Court of Appeals of Indiana, Third District
Mar 28, 1974
308 N.E.2d 727 (Ind. Ct. App. 1974)

Opinion


308 N.E.2d 727 (Ind.App. 3 Dist. 1974) PRUDENTIAL INSURANCE COMPANY OF AMERICA, Plaintiff-Appellant, v. Duane L. WINANS, Defendant-Appellee. No. 3-1272A103. Court of Appeals of Indiana, Third District. March 28, 1974

        Rehearing Denied May 28, 1974. Opinion Superseded 325 N.E.2d 204.

       William E. Harris and Ronald L. Sowers of Torborg, Miller, Moss, Harris s&sSowers, Fort Wayne, for plaintiff-appellant.

       John C. Thrapp of Thrapps&sThrapp, Kendallville, Phil M. McNagny, Jr., of Gates, Gatess&sMcNagny, Columbia City, for defendant-appellee.

       HOFFMAN, Chief Judge.

       This is an appeal by plaintiff-appellant The Prudential Insurance Company of America (Company) for reversal of a judgment against the Company on its amended complaint and in favor of defendant-appellee Duane L. Winans (Winans) on his counterclaim. The Company sued to rescind and cancel an insurance policy issued to Winans alleging that the application for the insurance contained certain material misrepresentations of fact.
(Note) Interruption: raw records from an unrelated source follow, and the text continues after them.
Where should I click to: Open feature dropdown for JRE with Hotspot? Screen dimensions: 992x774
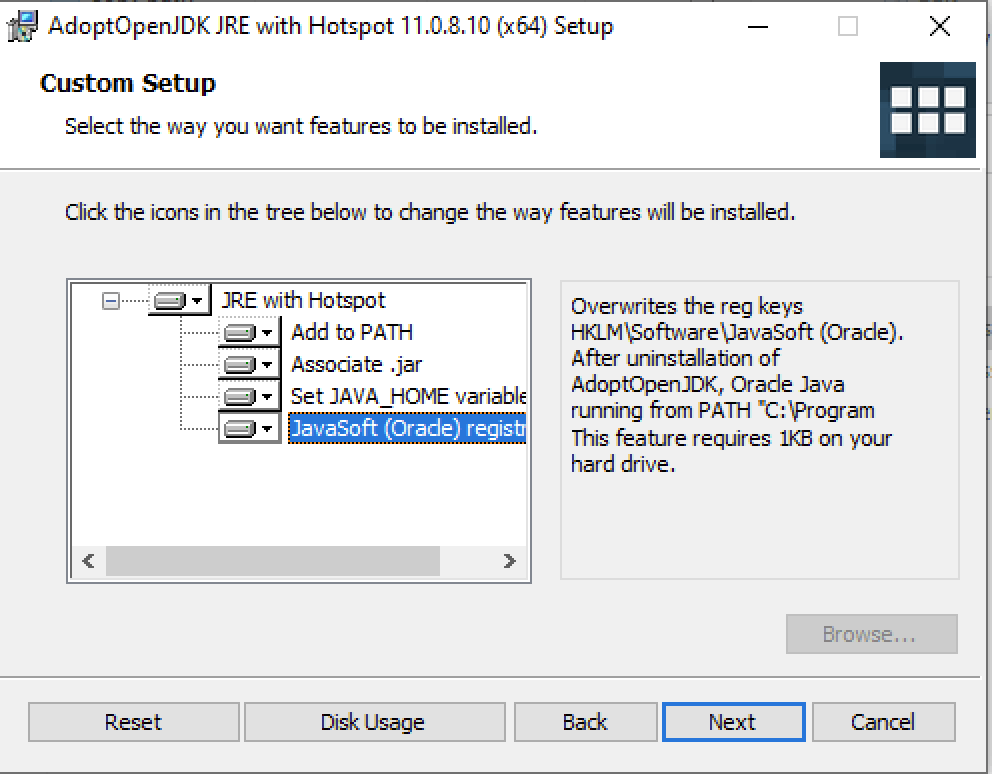point(180,300)
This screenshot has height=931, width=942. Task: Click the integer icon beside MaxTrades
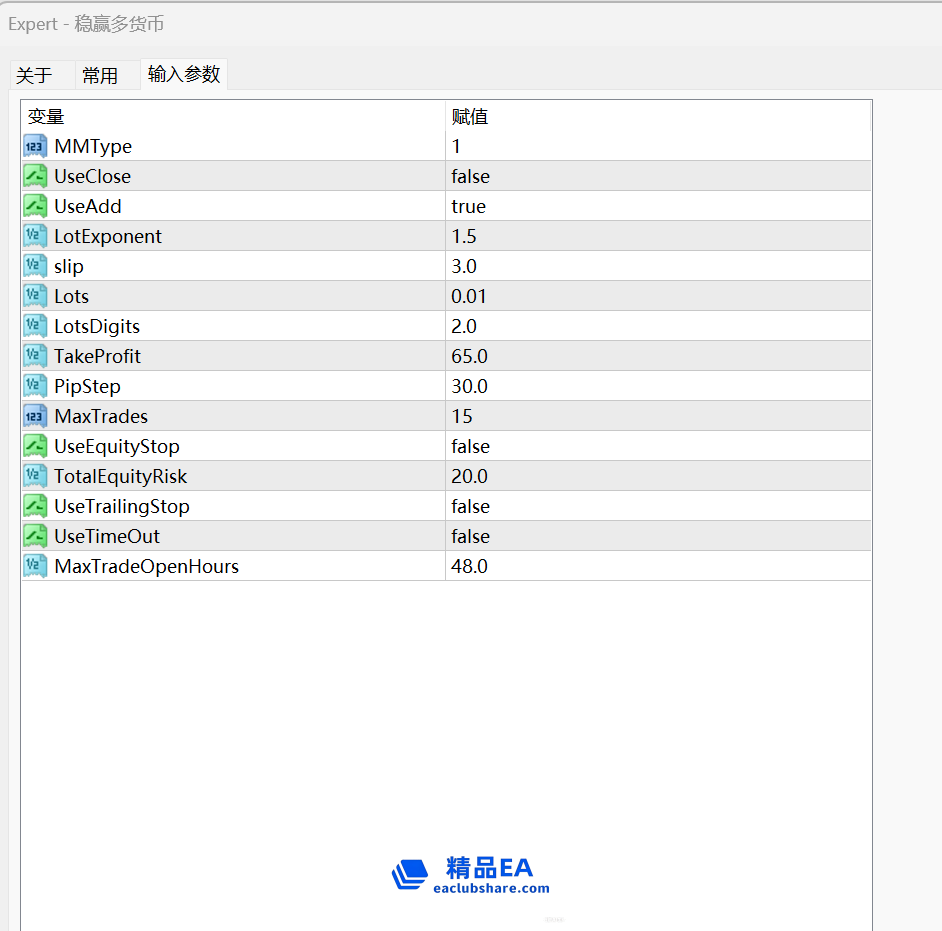[35, 416]
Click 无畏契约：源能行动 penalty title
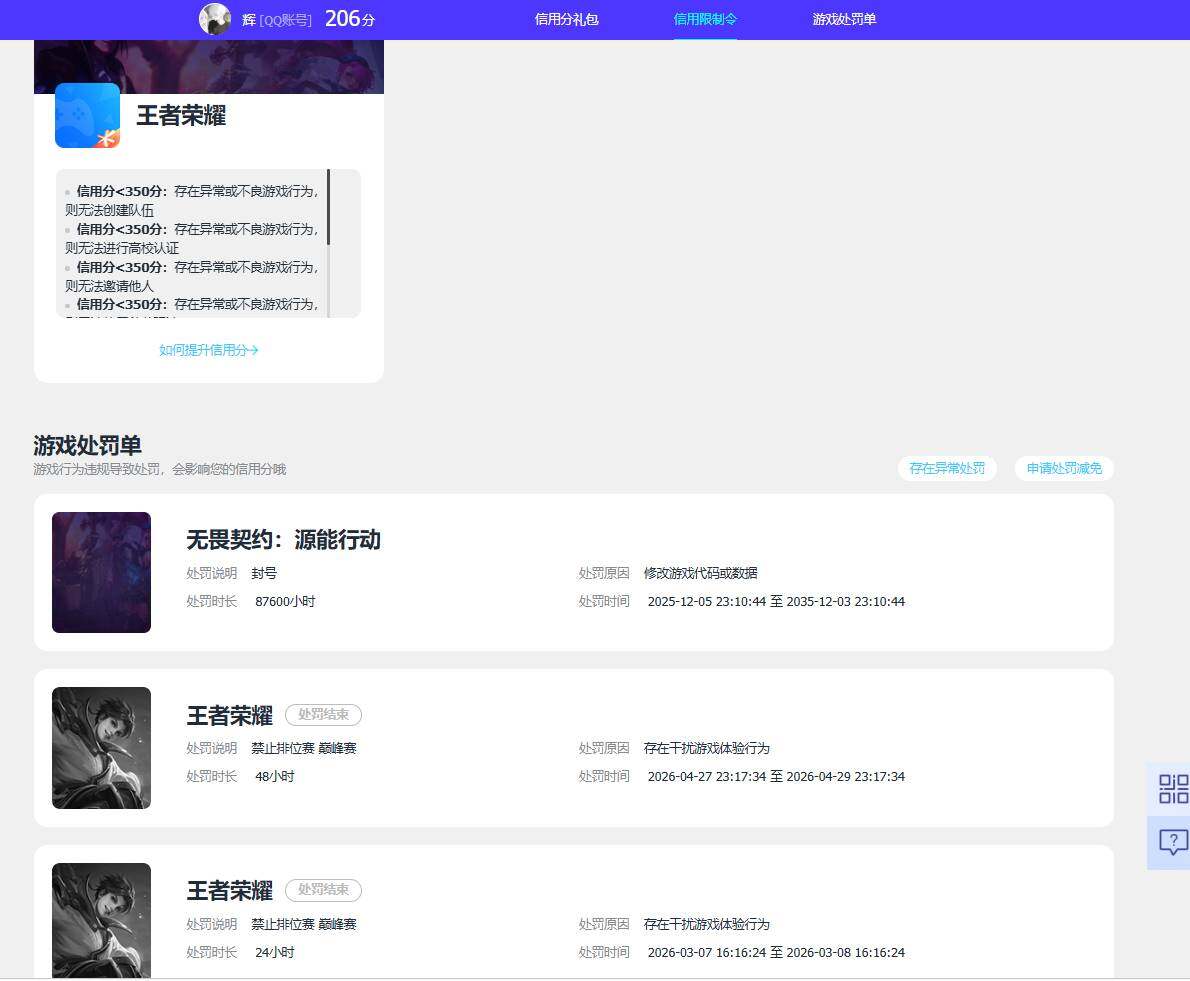 283,539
       The facts and inferences most favorable to Winans to be drawn from the evidence presented at trial are that Winans applied for medical insurance with the Company. In response to questions on the Company's application form, and after consultation with its agent while filing out the form, Winans answered that he had a history of stomach problems, including ulcer surgery, but that he had made a 'complete recovery.' He wholly omitted reference to a hospitalization for diagnostic tests and consultations with doctors relating to stomach discomfort, because he had been advised that he was not ill.

       After the Company issued the insurance to Winans, he was found to be suffering from an ulcer which required surgery. Due to the nature of this malady, it is not possible to ascertain when it developed, according to the testimony of one doctor.

       After an investigation of the circumstances of Winans' ill health, the Company made tender of premiums paid by Winans, and sought to rescind the insurance contract and recover benefits paid thereunder. Winans counterclaimed alleging additional benefits were due under the contract which had not been paid.

       At the close of the Company's evidence a motion for summary judgment was denied. Also, its oral motion for judgment on the evidence at the close of Winans' case was denied. The jury returned a verdict in favor of Winans on his counterclaim and against the Company on its amended complaint, and the trial court entered judgment on the verdict.

       The Company asserts that the trial court erred in allowing Winans to testify about conversations with its agent concerning his answers to the questions on the insurance application.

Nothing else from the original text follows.